This July and August, graduate students from the 20 colleges and universities composing the Newberry Consortium in American Indian Studies (NCAIS) will participate in the summer institute “Recording the Native Americas: Indigenous Speech, Representation, and the Politics of Writing.” This month-long event is coordinated by the D’Arcy McNickle Center for American Indian and Indigenous Studies, which includes Director Patricia Marroquin Norby and Program Assistant Nicolas Arms, and will be taught by guest institute instructors Ellen Cushman and Rocío Quispe-Agnoli from Michigan State University. The institute will address modes of writing and representation that both create and legitimize systems of power, subordination, and “meaning making,” a subject essential to the humanities in general and to American Indian studies in particular. With the legacy of colonial relations in the Americas in mind, participants will consider how the acquisition of an alphabetic script affected American indigenous communities—their identities, languages, and cultural institutions—and what knowledge is produced today about these communities. Such considerations will provide the framework for “Recording the Native Americas.”

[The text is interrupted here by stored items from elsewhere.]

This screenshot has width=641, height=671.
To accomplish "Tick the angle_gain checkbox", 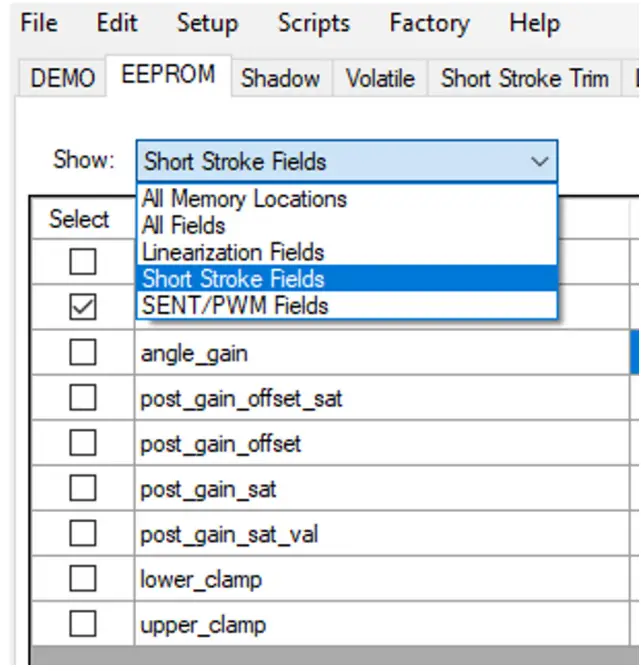I will 83,353.
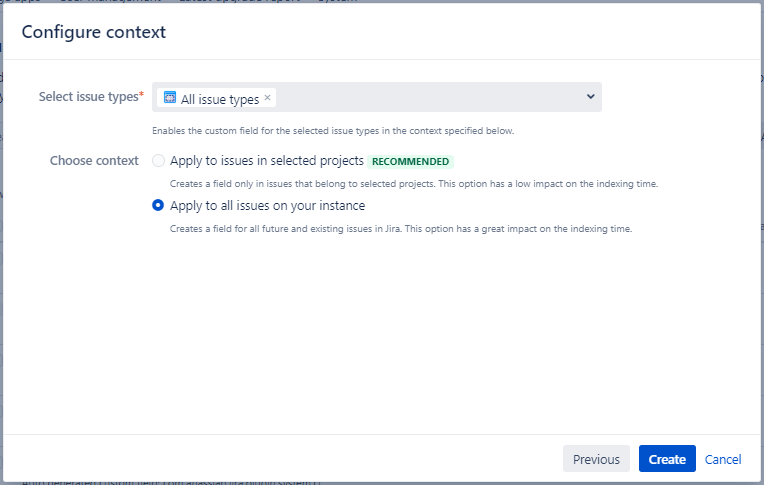Click the Apply to issues in selected projects label
The image size is (764, 485).
coord(267,161)
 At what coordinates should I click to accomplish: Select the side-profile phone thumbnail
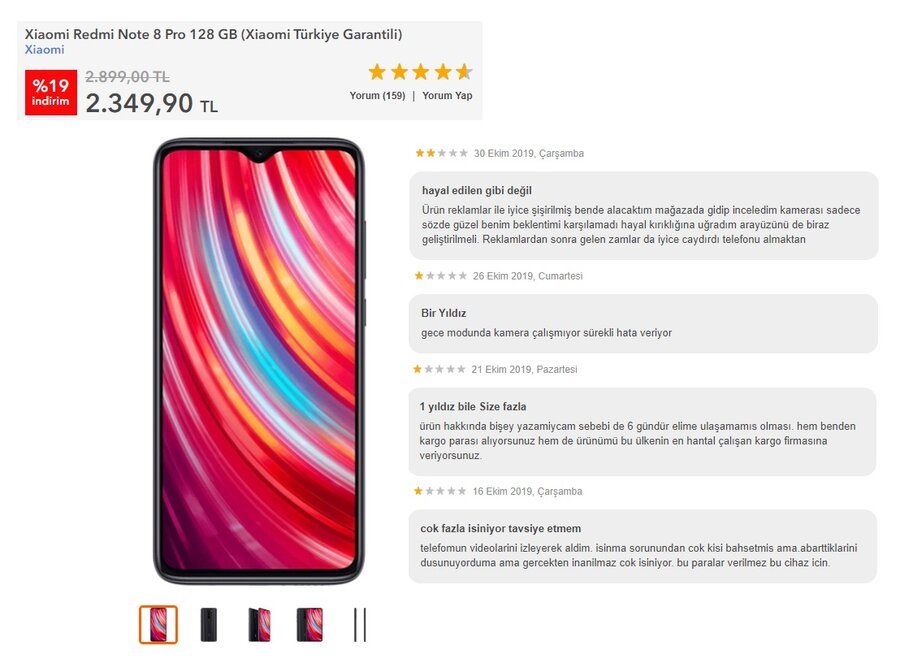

The NCAIS summer institute will commence the D’Arcy McNickle Center’s scholarly programs under the direction of Patricia Marroquin Norby, who was appointed center director in February 2014. Of Purépecha/Nde and Chicana heritage, Marroquin Norby is the first indigenous woman to serve as full-time director of the research center in the Newberry’s history. She is an award-winning artist and scholar of American Indian art and visual culture. Her work draws on a background in fine arts to make critical connections between art production, environmental politics, and the physical health of American Indian women artists. Marroquin Norby arrived at the Newberry in the fall of 2013 as assistant director of the McNickle Center.
The Newberry Consortium in American Indian Studies launched its programming in 2009. The scholarly consortium draws on the Newberry's world-renowned collections in American Indian and indigenous materials and the resources of the D’Arcy McNickle Center to offer programs such as the NCAIS summer institute, annual conferences and symposiums, and seasonal workshops. Since 1972, the award-winning McNickle Center has also supported major publications in American Indian and indigenous studies, organized public programming, and served as host to diplomatic exchanges with international indigenous communities and delegations.